His wonderfully eloquent mental model of understanding the fine margin between being alive and not being alive haunted him like an actor’s soap opera persona. I’m not sure how many people care about the science, but don’t you dare hurt a cat.
One and a half degrees doesn’t seem like much, but the problem is that when we reduce things to a number, they lose personality and context. Most of us wouldn’t even notice it if we were out walking, but applied over large, varied areas, temperature increases of around one point one degrees matter. Inflexion points. Phase change.
They have ensured that the area around the Mediterranean is burning, from Turkey to Tunisia, and the forecast is that by the end of the century, the areas around the Med will be desert.

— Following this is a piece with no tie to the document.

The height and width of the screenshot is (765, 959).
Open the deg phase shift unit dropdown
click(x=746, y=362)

I lived for five years in Cyprus, and earlier this year I watched places I know and love in the Troodos Mountains go up in smoke, and that feels personal. Then there is Australia, and California, and…
The thought of margins occurred to me as I was queuing in my bank. Again, it’s the little things – people wearing masks, signs saying “respect our staff”, clear panels between me and staff trying to be helpful but constrained by an algorithm far, far away, with the supervisor who could tame it nowhere to be found. Combined with the nature of online service, which operates down similarly narrow, predefined, depersonalised tracks it makes the bank’s claim to be “beside you all the way” quite funny. The emotional distance these tiny things create between me and somebody trying desperately to be helpful is enormous.

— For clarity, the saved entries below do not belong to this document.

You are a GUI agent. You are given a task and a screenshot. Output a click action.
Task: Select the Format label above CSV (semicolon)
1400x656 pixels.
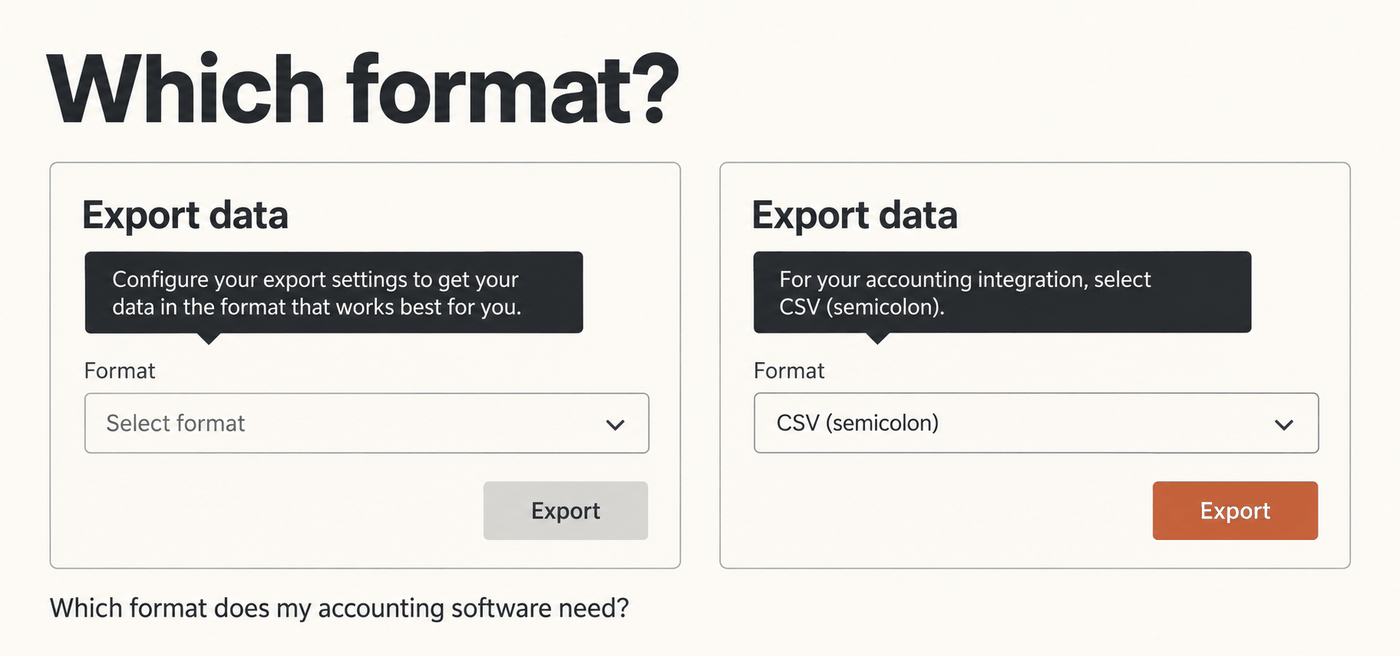[x=789, y=371]
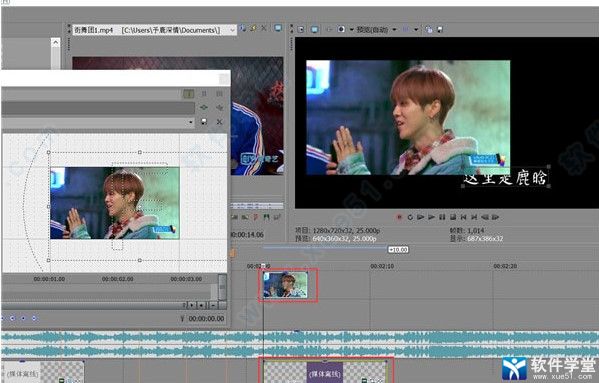Save the pan/crop preset with disk icon
Viewport: 599px width, 383px height.
pos(204,121)
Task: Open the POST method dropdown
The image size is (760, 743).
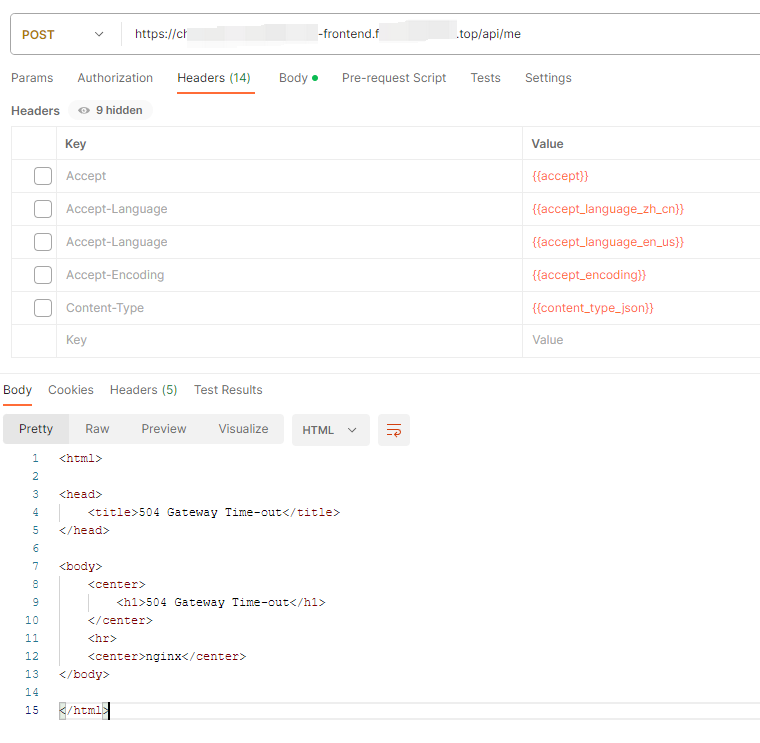Action: [63, 34]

I see that Google has come up with a cunning wheeze to cut employees’ salaries who work from home, based on how much they might be saving by not commuting. And there was me thinking people got paid for what they produced. Marginal cost thinking on steroids.
In her wonderful book “Wilding,” Isabella Tree talks about “baseline fallacy” – the tendency we have to experience change as only happening in our lifetimes. Even when that tiny change might the final increment in a long process preceding that point at which dramatic phase change occurs – which is, of course, the case, right here, right now.
I think that’s what we are experiencing. Our logical minds understand one and half degrees, but our senses, our visceral gut feeling that things are changing exponentially means that one and a half degrees does not reflect the deep sense of unease we have.
I have described this dissonance elsewhere as a “quickening”. It feels like when birds go quiet before an earthquake or the surf recedes before a tsunami, or the government expresses full confidence in a beleaguered minister. We know what’s happening, but no one is talking about it in a meaningful way. That has to change, and we must not wait. Ask the person next to you about what really matters, and be prepared for a long conversation.
Forecasts have two deadly features. Firstly, they are rarely correct. We cannot forecast the emerging variables in advance, let alone the event. The best forecasters in the world cannot do one hundred days – the rest of us mortals, far less. Secondly, they encourage us to procrastinate by giving us the impression we have time to reflect.
We are in this. Media headlines that depend on daily sensation to attract attention may have dropped the IPCC report from the front page, but we cannot afford to.
If in doubt, trust your gut more than a carefully calculated number.
We are in this.
We can deal with it, but only by paying attention to it every day and starting to make changes without being told. Common sense stuff – how we live, the rubbish we willingly consume, the thoughtless travel. Every instance, a tiny, tiny percentage point erosion of a margin we cannot afford to eat into.
The science may be difficult, but the feeling isn’t.
When we’re aware we’re banging our heads against a brick wall, it’s probably a good time to stop.